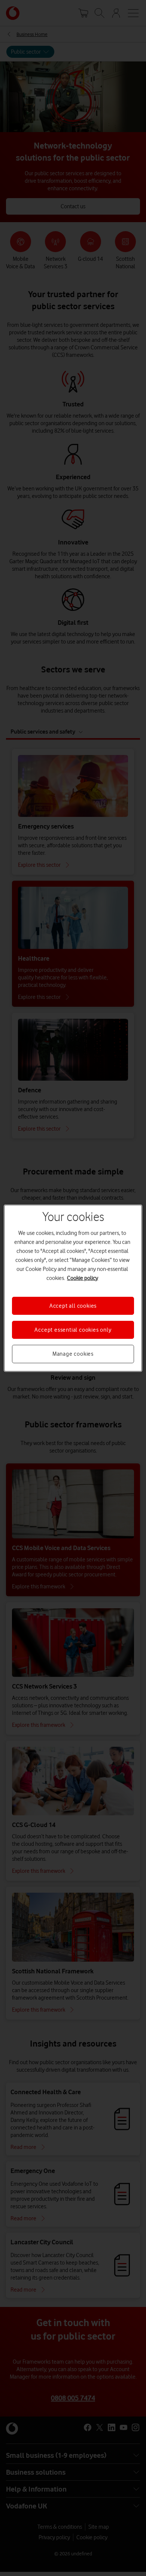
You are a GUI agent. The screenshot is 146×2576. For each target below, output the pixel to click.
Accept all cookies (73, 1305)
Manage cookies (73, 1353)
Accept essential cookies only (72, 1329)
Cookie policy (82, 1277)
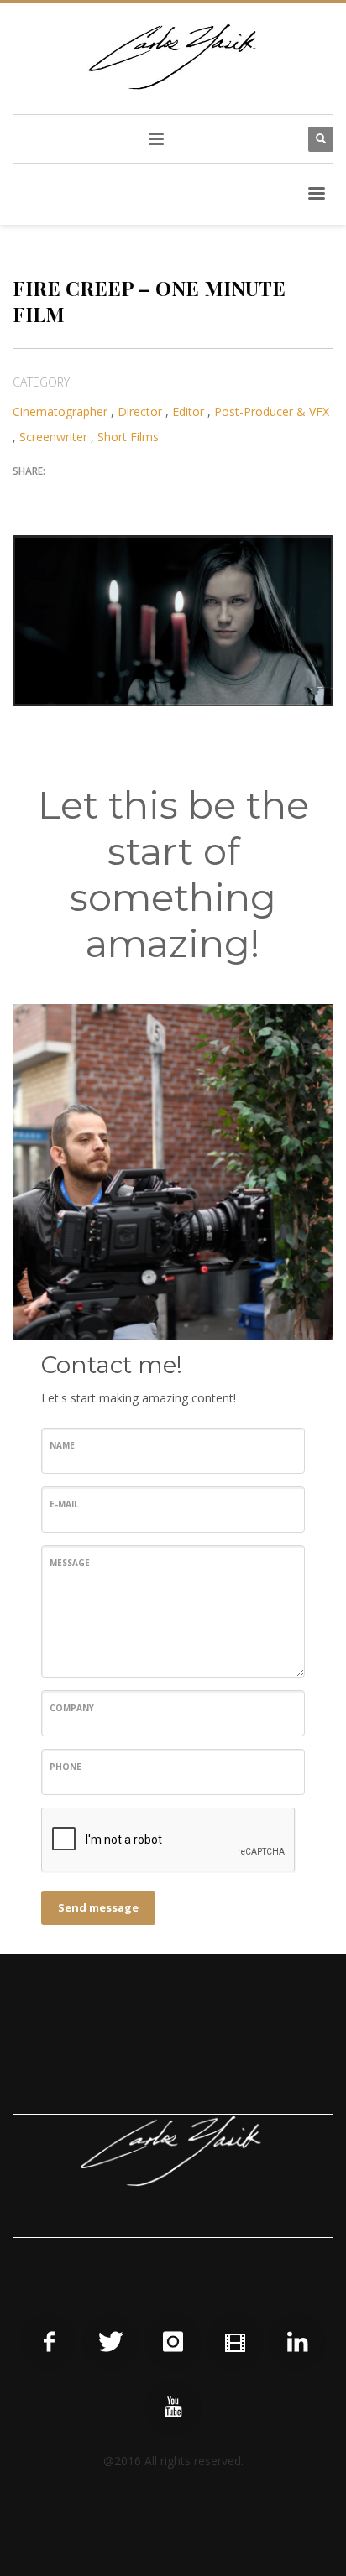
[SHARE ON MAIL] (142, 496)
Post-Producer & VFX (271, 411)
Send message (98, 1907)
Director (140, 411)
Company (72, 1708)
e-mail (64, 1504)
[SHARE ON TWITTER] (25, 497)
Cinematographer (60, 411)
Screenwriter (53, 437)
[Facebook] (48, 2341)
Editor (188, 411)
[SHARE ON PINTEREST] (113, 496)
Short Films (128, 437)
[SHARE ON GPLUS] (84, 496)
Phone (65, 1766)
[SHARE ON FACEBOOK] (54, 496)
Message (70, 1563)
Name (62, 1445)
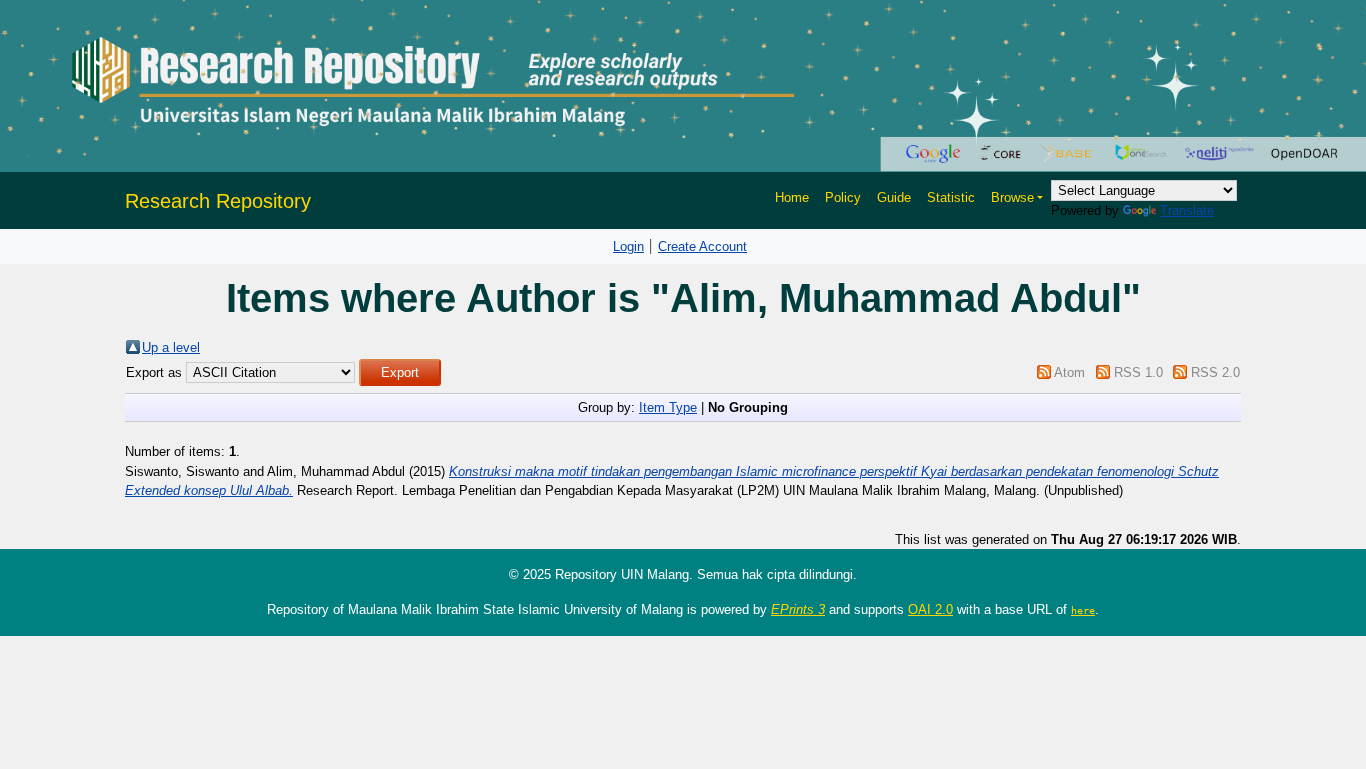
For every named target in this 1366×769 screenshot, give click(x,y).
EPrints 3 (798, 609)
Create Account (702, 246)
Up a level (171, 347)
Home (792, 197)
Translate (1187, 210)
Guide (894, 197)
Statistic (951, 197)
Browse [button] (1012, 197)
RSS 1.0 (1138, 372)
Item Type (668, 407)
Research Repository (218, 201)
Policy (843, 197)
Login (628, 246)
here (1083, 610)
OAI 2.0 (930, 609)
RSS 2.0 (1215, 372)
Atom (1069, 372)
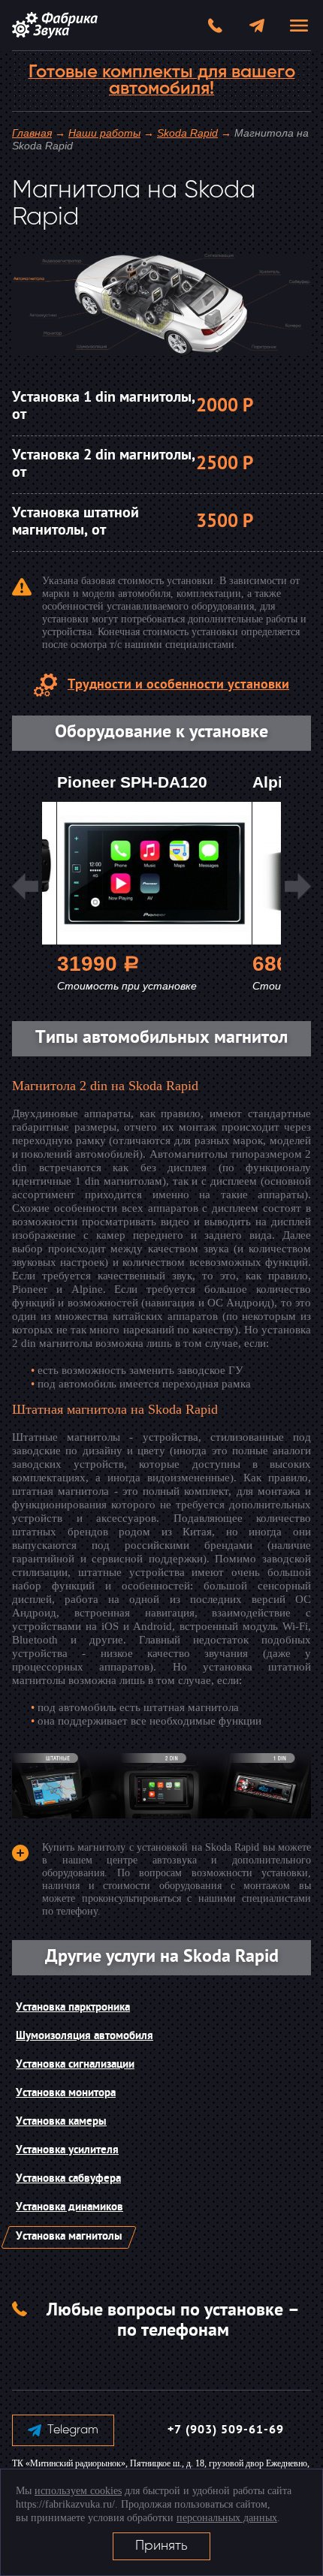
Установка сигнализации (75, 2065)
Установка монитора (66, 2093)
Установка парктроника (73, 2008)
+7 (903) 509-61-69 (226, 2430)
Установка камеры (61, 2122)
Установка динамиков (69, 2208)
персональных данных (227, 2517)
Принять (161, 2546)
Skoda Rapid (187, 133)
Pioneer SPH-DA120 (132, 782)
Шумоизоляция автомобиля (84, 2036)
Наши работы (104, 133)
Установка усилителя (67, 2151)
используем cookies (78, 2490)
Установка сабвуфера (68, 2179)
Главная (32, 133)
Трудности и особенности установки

_What you have to do:_ Print from the line containing "Accept essential cookies only (72, 1329)" through the line containing "Home (792, 197)" in the data above, exactly as the lines stand, and omit every picture.

_Problem solution:_
Accept essential cookies only (72, 1329)
Cookie policy (82, 1277)
[SHARE ON MAIL] (142, 496)
Post-Producer & VFX (271, 411)
Send message (98, 1907)
Director (140, 411)
Company (72, 1708)
e-mail (64, 1504)
[SHARE ON TWITTER] (25, 497)
Cinematographer (60, 411)
Screenwriter (53, 437)
[Facebook] (48, 2341)
Editor (188, 411)
[SHARE ON PINTEREST] (113, 496)
Short Films (128, 437)
[SHARE ON GPLUS] (84, 496)
Phone (65, 1766)
[SHARE ON FACEBOOK] (54, 496)
Message (70, 1563)
Name (62, 1445)
For every named target in this 1366×769 screenshot, give click(x,y).
EPrints 3 (798, 609)
Create Account (702, 246)
Up a level (171, 347)
Home (792, 197)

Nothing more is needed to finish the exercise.